Information given:
□ □ □ □
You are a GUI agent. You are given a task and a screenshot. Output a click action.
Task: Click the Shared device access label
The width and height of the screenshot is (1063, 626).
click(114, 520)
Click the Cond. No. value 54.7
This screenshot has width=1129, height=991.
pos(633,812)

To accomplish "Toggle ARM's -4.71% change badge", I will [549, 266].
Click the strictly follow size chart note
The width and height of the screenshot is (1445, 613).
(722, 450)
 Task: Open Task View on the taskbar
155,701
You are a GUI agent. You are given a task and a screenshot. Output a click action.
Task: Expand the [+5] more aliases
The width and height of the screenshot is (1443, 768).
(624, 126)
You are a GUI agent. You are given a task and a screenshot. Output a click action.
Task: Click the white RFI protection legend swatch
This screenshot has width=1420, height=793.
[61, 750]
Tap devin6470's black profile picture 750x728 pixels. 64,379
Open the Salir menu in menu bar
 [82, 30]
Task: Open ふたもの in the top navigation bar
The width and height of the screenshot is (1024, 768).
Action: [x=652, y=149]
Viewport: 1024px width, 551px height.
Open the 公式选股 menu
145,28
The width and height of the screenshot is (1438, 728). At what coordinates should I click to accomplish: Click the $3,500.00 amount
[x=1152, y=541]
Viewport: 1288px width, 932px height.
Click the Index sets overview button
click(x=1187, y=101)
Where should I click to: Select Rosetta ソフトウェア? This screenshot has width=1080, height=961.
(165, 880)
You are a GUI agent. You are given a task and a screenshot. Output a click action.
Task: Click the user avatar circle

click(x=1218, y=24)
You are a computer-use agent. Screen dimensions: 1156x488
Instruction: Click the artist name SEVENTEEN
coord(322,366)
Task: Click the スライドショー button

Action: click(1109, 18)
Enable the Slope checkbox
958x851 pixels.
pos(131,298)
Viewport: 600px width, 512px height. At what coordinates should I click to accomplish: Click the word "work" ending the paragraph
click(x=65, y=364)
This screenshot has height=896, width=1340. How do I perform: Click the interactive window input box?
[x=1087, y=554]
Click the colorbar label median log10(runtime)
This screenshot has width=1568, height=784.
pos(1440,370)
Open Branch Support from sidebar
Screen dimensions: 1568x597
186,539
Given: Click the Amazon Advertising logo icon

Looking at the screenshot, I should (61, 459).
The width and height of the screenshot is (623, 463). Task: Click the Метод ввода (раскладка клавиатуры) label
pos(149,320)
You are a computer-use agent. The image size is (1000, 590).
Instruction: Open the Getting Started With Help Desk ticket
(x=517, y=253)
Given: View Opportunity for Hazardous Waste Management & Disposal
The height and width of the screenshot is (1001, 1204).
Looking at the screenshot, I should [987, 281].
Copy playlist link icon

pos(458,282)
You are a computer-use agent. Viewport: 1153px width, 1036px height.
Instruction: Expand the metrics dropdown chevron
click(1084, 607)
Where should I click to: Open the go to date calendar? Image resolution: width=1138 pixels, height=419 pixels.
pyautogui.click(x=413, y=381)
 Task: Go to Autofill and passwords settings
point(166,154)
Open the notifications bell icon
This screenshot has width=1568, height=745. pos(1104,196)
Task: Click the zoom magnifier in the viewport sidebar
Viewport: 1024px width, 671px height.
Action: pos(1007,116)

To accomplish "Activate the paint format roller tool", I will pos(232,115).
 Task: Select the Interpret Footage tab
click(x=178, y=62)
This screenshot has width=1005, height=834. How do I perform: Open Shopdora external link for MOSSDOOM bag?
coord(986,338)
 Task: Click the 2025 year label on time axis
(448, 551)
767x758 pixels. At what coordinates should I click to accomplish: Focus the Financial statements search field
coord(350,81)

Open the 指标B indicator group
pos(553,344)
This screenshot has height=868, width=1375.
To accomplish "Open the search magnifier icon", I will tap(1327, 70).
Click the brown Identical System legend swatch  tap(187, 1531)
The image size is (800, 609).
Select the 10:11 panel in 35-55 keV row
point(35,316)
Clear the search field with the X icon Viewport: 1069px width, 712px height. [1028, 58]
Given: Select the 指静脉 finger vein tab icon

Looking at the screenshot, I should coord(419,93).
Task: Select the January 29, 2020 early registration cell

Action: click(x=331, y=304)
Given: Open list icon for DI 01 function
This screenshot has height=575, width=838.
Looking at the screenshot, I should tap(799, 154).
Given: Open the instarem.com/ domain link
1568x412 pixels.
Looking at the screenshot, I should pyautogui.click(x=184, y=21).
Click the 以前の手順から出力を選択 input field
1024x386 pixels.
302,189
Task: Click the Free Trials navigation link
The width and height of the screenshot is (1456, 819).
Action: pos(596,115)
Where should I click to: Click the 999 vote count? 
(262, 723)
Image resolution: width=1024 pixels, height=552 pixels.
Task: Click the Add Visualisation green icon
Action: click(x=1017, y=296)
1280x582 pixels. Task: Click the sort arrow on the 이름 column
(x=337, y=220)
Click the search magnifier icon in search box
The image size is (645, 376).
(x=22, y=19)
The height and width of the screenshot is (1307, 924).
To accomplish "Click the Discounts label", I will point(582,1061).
□ □ □ □
Exercise directions: Reproduce every one of the lines above without changing anything.

Answer:
You are a GUI agent. You are given a task and a screenshot. Output a click action.
Task: Click the Shared device access label
The width and height of the screenshot is (1063, 626).
click(114, 520)
Click the Cond. No. value 54.7
This screenshot has width=1129, height=991.
pos(633,812)

To accomplish "Toggle ARM's -4.71% change badge", I will [549, 266].
Click the strictly follow size chart note
The width and height of the screenshot is (1445, 613).
(722, 450)
 Task: Open Task View on the taskbar
155,701
You are a GUI agent. You are given a task and a screenshot. Output a click action.
Task: Expand the [+5] more aliases
The width and height of the screenshot is (1443, 768).
(624, 126)
You are a GUI agent. You are given a task and a screenshot. Output a click action.
Task: Click the white RFI protection legend swatch
This screenshot has width=1420, height=793.
[61, 750]
Tap devin6470's black profile picture 750x728 pixels. 64,379
Open the Salir menu in menu bar
 [82, 30]
Task: Open ふたもの in the top navigation bar
The width and height of the screenshot is (1024, 768).
Action: [x=652, y=149]
Viewport: 1024px width, 551px height.
Open the 公式选股 menu
145,28
The width and height of the screenshot is (1438, 728). At what coordinates should I click to accomplish: Click the $3,500.00 amount
[x=1152, y=541]
Viewport: 1288px width, 932px height.
Click the Index sets overview button
click(x=1187, y=101)
Where should I click to: Select Rosetta ソフトウェア? This screenshot has width=1080, height=961.
(165, 880)
You are a GUI agent. You are given a task and a screenshot. Output a click action.
Task: Click the user avatar circle

click(x=1218, y=24)
You are a computer-use agent. Screen dimensions: 1156x488
Instruction: Click the artist name SEVENTEEN
coord(322,366)
Task: Click the スライドショー button

Action: click(1109, 18)
Enable the Slope checkbox
958x851 pixels.
pos(131,298)
Viewport: 600px width, 512px height. At what coordinates should I click to accomplish: Click the word "work" ending the paragraph
click(x=65, y=364)
This screenshot has height=896, width=1340. How do I perform: Click the interactive window input box?
[x=1087, y=554]
Click the colorbar label median log10(runtime)
This screenshot has width=1568, height=784.
pos(1440,370)
Open Branch Support from sidebar
Screen dimensions: 1568x597
186,539
Given: Click the Amazon Advertising logo icon

Looking at the screenshot, I should (61, 459).
The width and height of the screenshot is (623, 463). Task: Click the Метод ввода (раскладка клавиатуры) label
pos(149,320)
You are a computer-use agent. The image size is (1000, 590).
Instruction: Open the Getting Started With Help Desk ticket
(x=517, y=253)
Given: View Opportunity for Hazardous Waste Management & Disposal
The height and width of the screenshot is (1001, 1204).
Looking at the screenshot, I should [987, 281].
Copy playlist link icon

pos(458,282)
You are a computer-use agent. Viewport: 1153px width, 1036px height.
Instruction: Expand the metrics dropdown chevron
click(1084, 607)
Where should I click to: Open the go to date calendar? Image resolution: width=1138 pixels, height=419 pixels.
pyautogui.click(x=413, y=381)
 Task: Go to Autofill and passwords settings
point(166,154)
Open the notifications bell icon
This screenshot has width=1568, height=745. pos(1104,196)
Task: Click the zoom magnifier in the viewport sidebar
Viewport: 1024px width, 671px height.
Action: pos(1007,116)

To accomplish "Activate the paint format roller tool", I will pos(232,115).
 Task: Select the Interpret Footage tab
click(x=178, y=62)
This screenshot has width=1005, height=834. How do I perform: Open Shopdora external link for MOSSDOOM bag?
coord(986,338)
 Task: Click the 2025 year label on time axis
(448, 551)
767x758 pixels. At what coordinates should I click to accomplish: Focus the Financial statements search field
coord(350,81)

Open the 指标B indicator group
pos(553,344)
This screenshot has height=868, width=1375.
To accomplish "Open the search magnifier icon", I will tap(1327, 70).
Click the brown Identical System legend swatch  tap(187, 1531)
The image size is (800, 609).
Select the 10:11 panel in 35-55 keV row
point(35,316)
Clear the search field with the X icon Viewport: 1069px width, 712px height. [1028, 58]
Given: Select the 指静脉 finger vein tab icon

Looking at the screenshot, I should coord(419,93).
Task: Select the January 29, 2020 early registration cell

Action: click(x=331, y=304)
Given: Open list icon for DI 01 function
This screenshot has height=575, width=838.
Looking at the screenshot, I should tap(799, 154).
Given: Open the instarem.com/ domain link
1568x412 pixels.
Looking at the screenshot, I should pyautogui.click(x=184, y=21).
Click the 以前の手順から出力を選択 input field
1024x386 pixels.
302,189
Task: Click the Free Trials navigation link
The width and height of the screenshot is (1456, 819).
Action: pos(596,115)
Where should I click to: Click the 999 vote count? 
(262, 723)
Image resolution: width=1024 pixels, height=552 pixels.
Task: Click the Add Visualisation green icon
Action: click(x=1017, y=296)
1280x582 pixels. Task: Click the sort arrow on the 이름 column
(x=337, y=220)
Click the search magnifier icon in search box
The image size is (645, 376).
(x=22, y=19)
The height and width of the screenshot is (1307, 924).
To accomplish "Click the Discounts label", I will point(582,1061).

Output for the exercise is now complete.